November 14, 2013 by mattwilcoxen
God as Creator (pp. 384-390)
In revelation, God deals with us as Lord. That is, he is not on the same level that we are, but neither is he detached and aloof from us. His Lordship is not just power over us–it is that–but also the exercise of power in an I-Thou relationship. Further, this I-Thou encounter with the Lordship of God occurs in Jesus of Nazareth. Yet the Lordship of Jesus is not self-evident; it is hidden. Within the gospels (especially the Synoptics), true and real deity is ascribed to One that is other than Jesus–“the Father in heaven”. Jesus’ Lordship is only “a manifestation, exercise and application of the lordship of God the Father” (385).
How is the Lordship of God the Father manifest in Jesus’ life?
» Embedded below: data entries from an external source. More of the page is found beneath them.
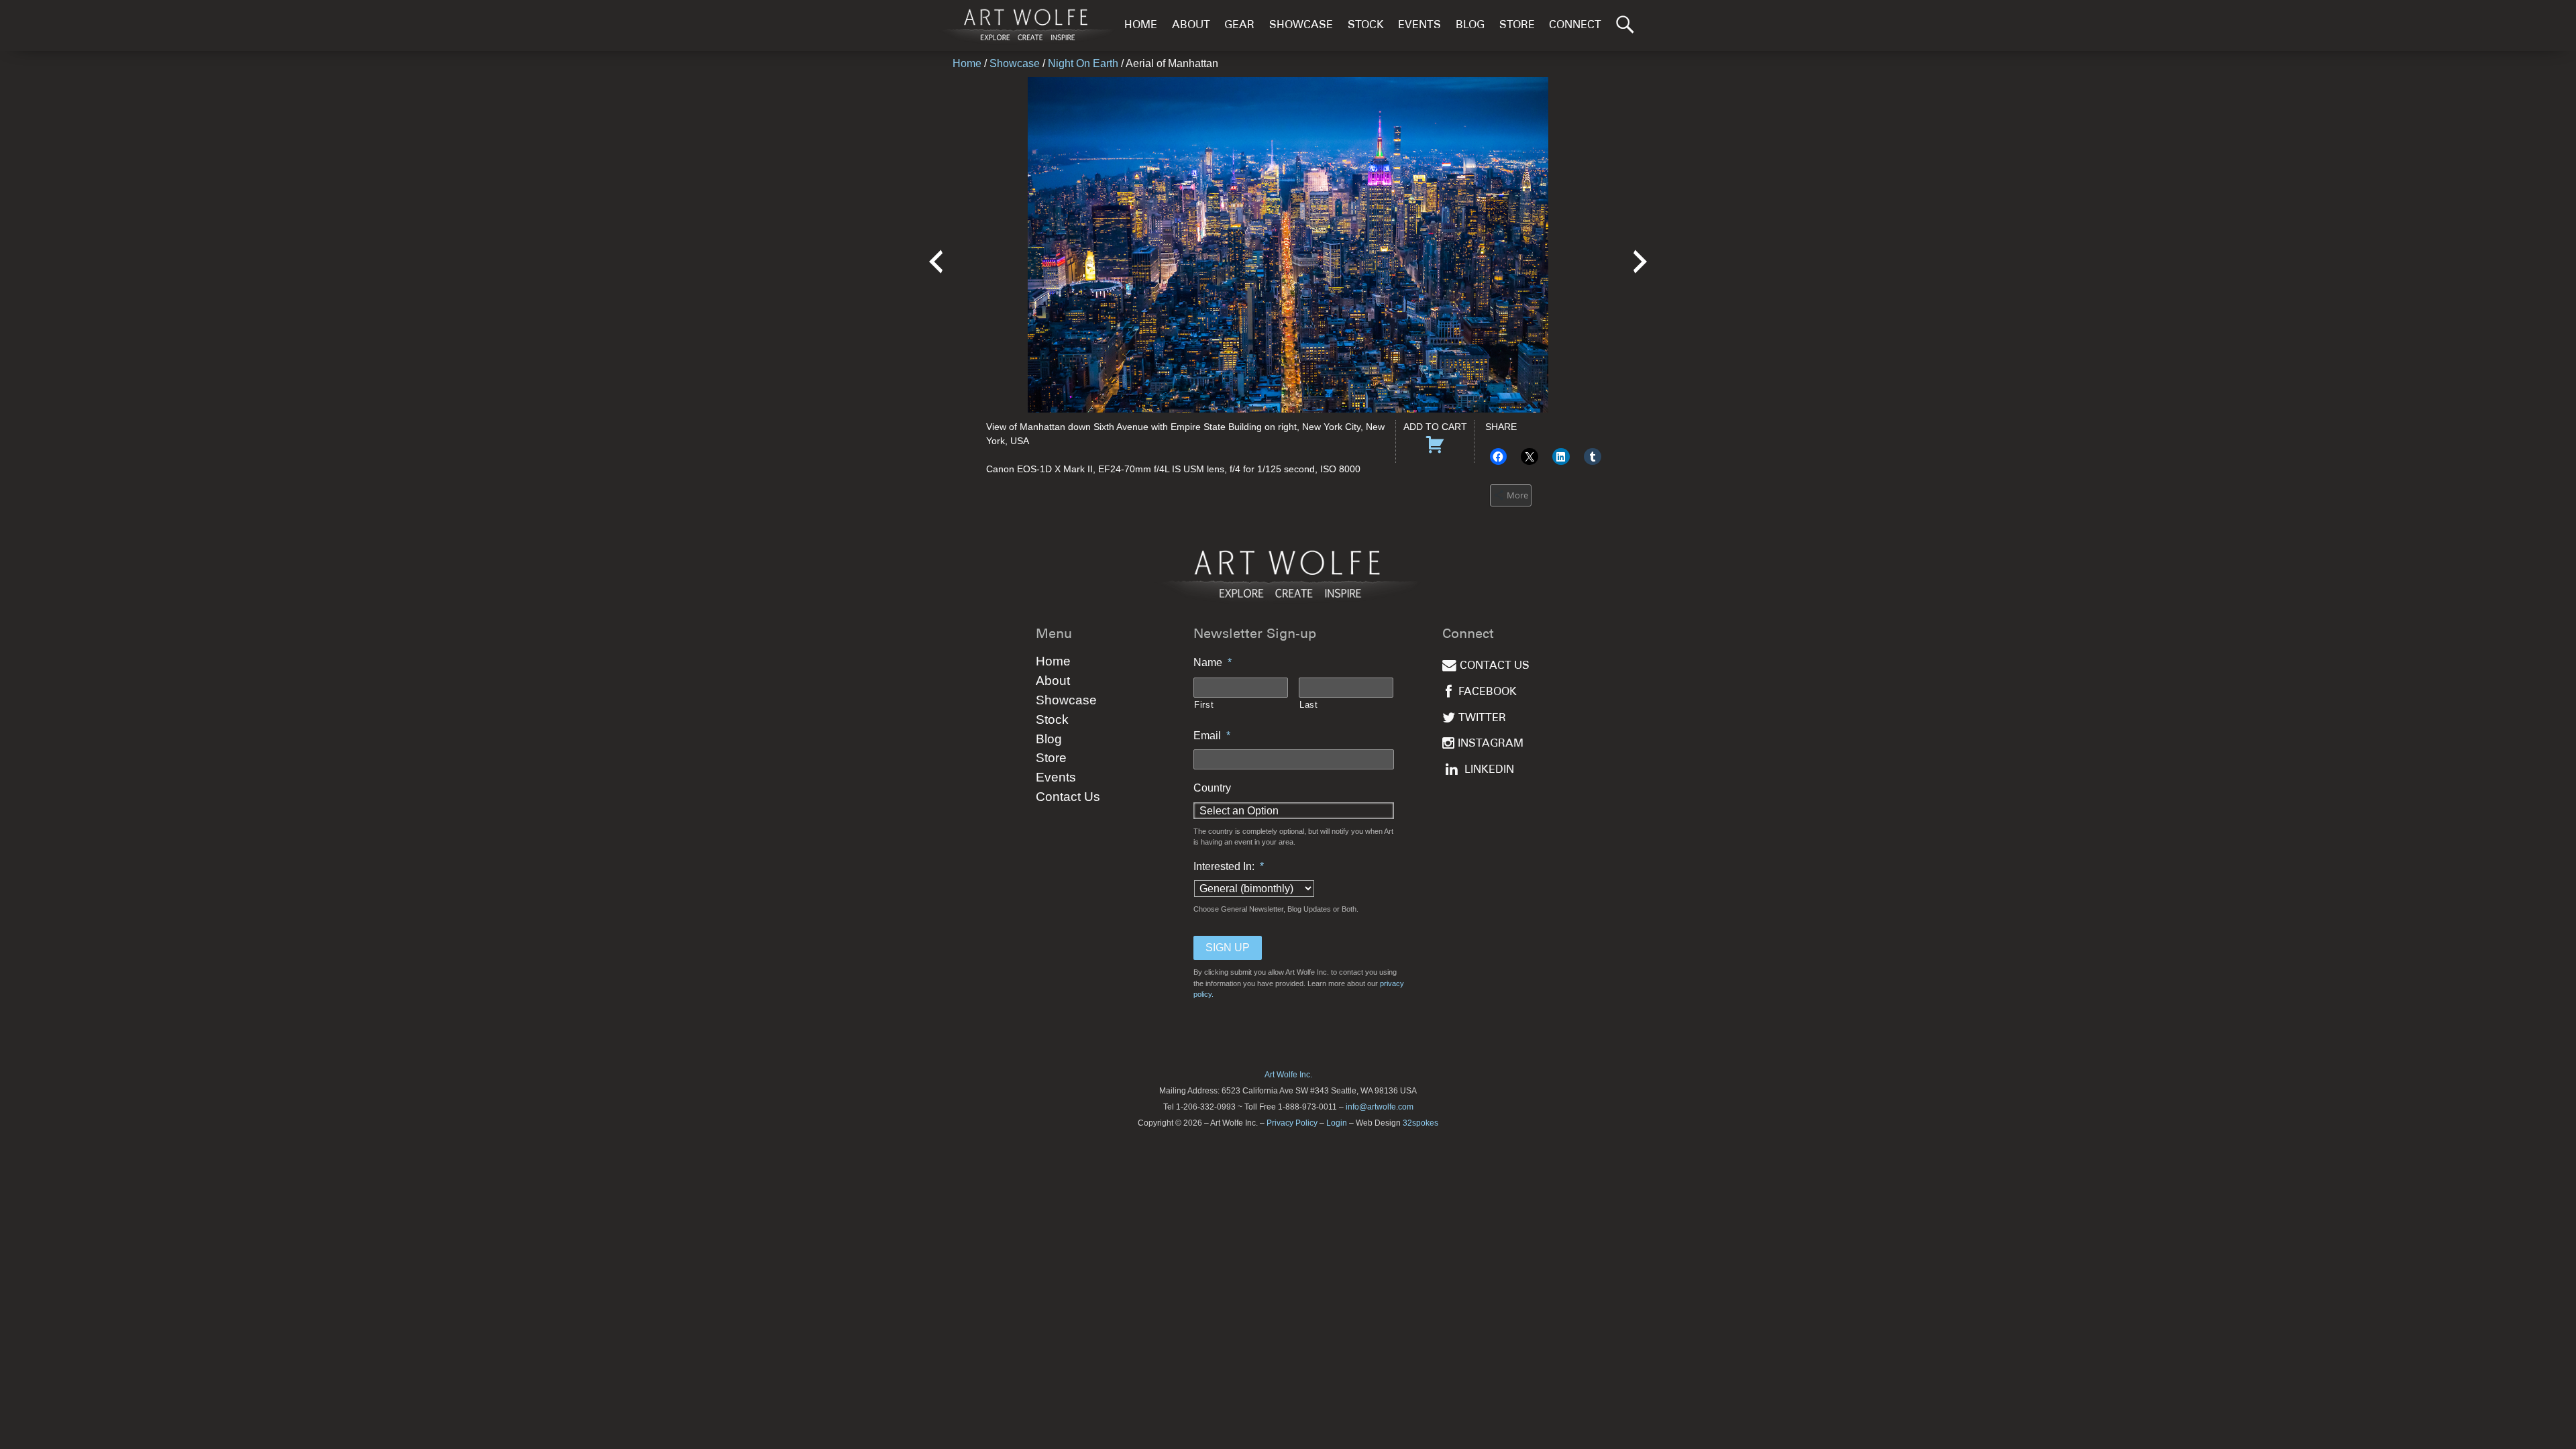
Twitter (1482, 719)
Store (1517, 26)
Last (1308, 705)
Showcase (1301, 26)
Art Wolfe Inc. (1288, 1074)
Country (1212, 788)
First (1204, 705)
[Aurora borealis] (1640, 252)
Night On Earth (1083, 63)
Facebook (1487, 693)
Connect (1575, 26)
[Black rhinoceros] (936, 252)
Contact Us (1068, 797)
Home (1140, 26)
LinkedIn (1489, 770)
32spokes (1420, 1123)
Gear (1239, 26)
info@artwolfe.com (1379, 1107)
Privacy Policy (1292, 1123)
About (1191, 26)
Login (1336, 1123)
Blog (1470, 26)
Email (1211, 735)
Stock (1366, 26)
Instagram (1490, 744)
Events (1419, 26)
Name (1212, 662)
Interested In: (1228, 866)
This Lordship is not just a friendly affirmation of human existence; in fact, it is a radical questioning of human existence. The will of the Father is that we must die. The one who is Jesus’ Father is only to be known in death and resurrection. One thing this means is that the true Lord is not just the affirmation of ourselves. He is not to be found in a deeper analysis of our consciousness. He stands over against us. He is neither the affirmation of our lives or our deaths–he is our Lord.
We use the term “Father” in connection to God’s relation to creation, only to transcend it at once by understanding it in terms of creatio ex nihilo. Father refers to the fact that God is our creator, and that he is the Lord of our existence. That isn’t to say we translate “God the Father” back into something we already understand (creation). Rather, we learn from this particular revelation of God as Father what creation means.
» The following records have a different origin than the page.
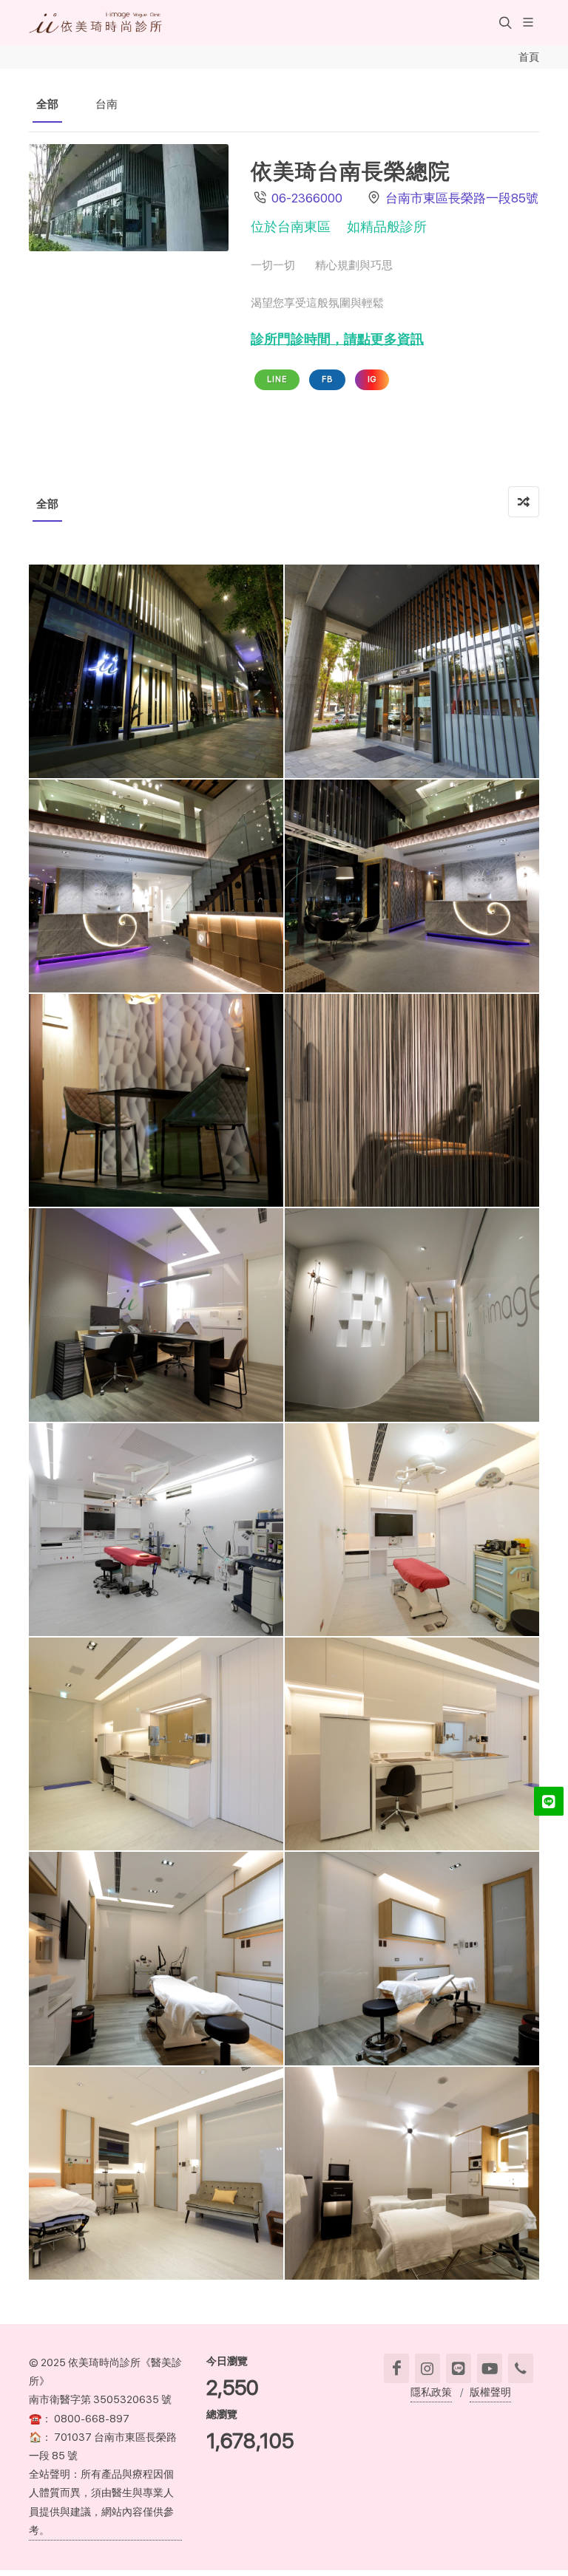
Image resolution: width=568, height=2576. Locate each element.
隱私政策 (431, 2392)
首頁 (528, 56)
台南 (106, 104)
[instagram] (427, 2368)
The Eternal Father (pp. 390-398)
How is it that God can be Father and therefore our Father? It is because this is an eternal mode of God’s essence. How do we know this? Because it is revealed in Jesus. We see God as Father, Son, and Holy Spirit in the economy. If we deny these distinctions in God’s eternal being, then we are departing from revelation altogether. If we stick to what is revealed in Jesus, then we learn for the first time that there is an eternal fathership of God in himself. It is God’s eternal fatherhood that grounds his fatherhood to creation. In one sense, then, it is God’s eternal Son that makes it possible for God to be the Creator.
When we use the term “Father” of God’s eternal self-relating, we are no longer using the term analogically. In fact, every other creaturely application of “father” is analogical, but this use is not. This is the eternal relation that is the basis of all other relations that might be called “fatherhood”. It means that God is the author of his other modes of being (Son and Spirit). It is God that radically precedes everything, and sets himself in relation to everything. God is even Lord over his own being.
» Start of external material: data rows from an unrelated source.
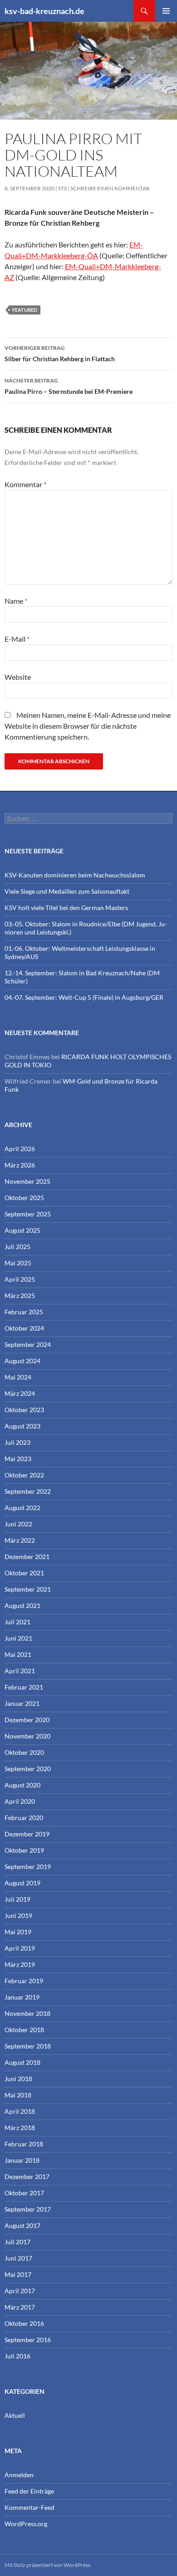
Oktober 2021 (24, 1573)
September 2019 (28, 1866)
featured (24, 310)
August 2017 (22, 2225)
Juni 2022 (18, 1524)
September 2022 (28, 1491)
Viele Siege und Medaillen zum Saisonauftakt (67, 891)
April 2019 (20, 1948)
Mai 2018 (18, 2095)
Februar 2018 (24, 2144)
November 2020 (27, 1736)
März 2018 (20, 2127)
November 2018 (27, 2013)
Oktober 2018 (24, 2030)
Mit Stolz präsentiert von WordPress (47, 2564)
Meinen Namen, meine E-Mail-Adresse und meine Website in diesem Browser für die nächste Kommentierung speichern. (88, 726)
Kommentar (25, 484)
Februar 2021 (24, 1687)
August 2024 (22, 1361)
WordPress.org (26, 2524)
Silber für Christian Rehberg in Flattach (60, 353)
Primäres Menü (166, 11)
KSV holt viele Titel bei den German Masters (66, 907)
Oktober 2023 (24, 1410)
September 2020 (28, 1768)
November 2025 (27, 1181)
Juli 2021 (17, 1622)
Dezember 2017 (27, 2176)
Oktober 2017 (24, 2193)
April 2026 (20, 1148)
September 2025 (28, 1214)
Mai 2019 (18, 1932)
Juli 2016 (17, 2356)
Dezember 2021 (27, 1556)
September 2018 (28, 2046)
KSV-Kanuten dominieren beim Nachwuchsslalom (75, 875)
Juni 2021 (18, 1638)
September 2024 (28, 1344)
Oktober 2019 (24, 1850)
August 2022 (22, 1507)
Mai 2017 (18, 2274)
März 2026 (20, 1165)
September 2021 (28, 1589)
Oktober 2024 (24, 1328)
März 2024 (20, 1393)
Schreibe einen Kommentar (110, 188)
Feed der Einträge (29, 2491)
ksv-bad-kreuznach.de (44, 11)
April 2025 (20, 1279)
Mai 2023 (18, 1458)
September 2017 (28, 2209)
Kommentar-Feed (29, 2507)
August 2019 (22, 1883)
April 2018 (20, 2111)
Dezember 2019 (27, 1834)
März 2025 (20, 1295)
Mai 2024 (18, 1377)
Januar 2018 (22, 2160)
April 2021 (20, 1671)
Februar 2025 (24, 1312)
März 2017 (20, 2307)
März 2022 (20, 1540)
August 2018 (22, 2062)
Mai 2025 (18, 1263)
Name (16, 600)
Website (18, 677)
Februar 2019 (24, 1981)
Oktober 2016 (24, 2323)
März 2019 (20, 1964)
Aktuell (15, 2415)
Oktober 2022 (24, 1475)
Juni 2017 (18, 2258)
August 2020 (22, 1785)
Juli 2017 (17, 2242)
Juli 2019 (17, 1899)
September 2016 (28, 2340)
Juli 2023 (17, 1442)
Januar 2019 (22, 1997)
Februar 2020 (24, 1817)
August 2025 (22, 1230)
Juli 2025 (17, 1246)
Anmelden (19, 2475)
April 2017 (20, 2291)
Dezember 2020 (27, 1720)
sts (62, 188)
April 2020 (20, 1801)
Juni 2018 (18, 2078)
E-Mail (17, 638)
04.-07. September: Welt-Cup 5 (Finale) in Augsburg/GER (84, 997)
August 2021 (22, 1605)
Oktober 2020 (24, 1752)
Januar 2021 (22, 1703)
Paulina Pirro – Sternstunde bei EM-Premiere (69, 386)
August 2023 (22, 1426)
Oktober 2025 (24, 1197)
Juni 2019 (18, 1915)
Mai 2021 (18, 1654)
Barth closes by carefully setting this section in relation to some key Trinitarian rules. Though appropriation of creation to the Father is called for by the biblical texts, we have to interpret them by the rule that all of the outward works of the Trinity are ultimately indivisible, so that the Son and the Spirit are also called Creator. This derives from the oneness (simplicity) of God and the doctrine of creatio ex nihilo that are also attested in the economy. Appropriation (the special assignment of a certain role to one of the persons of the Trinity) is a necessary but ultimately “improper” way in which we creatures come to knowledge of the being of God. We do not transcend this way of knowledge and dissolve the distinctions it posits–instead, Barth says, we have to balance it with the notion of the unity and equality of the modes of being (here Barth uses the term “perichoresis”).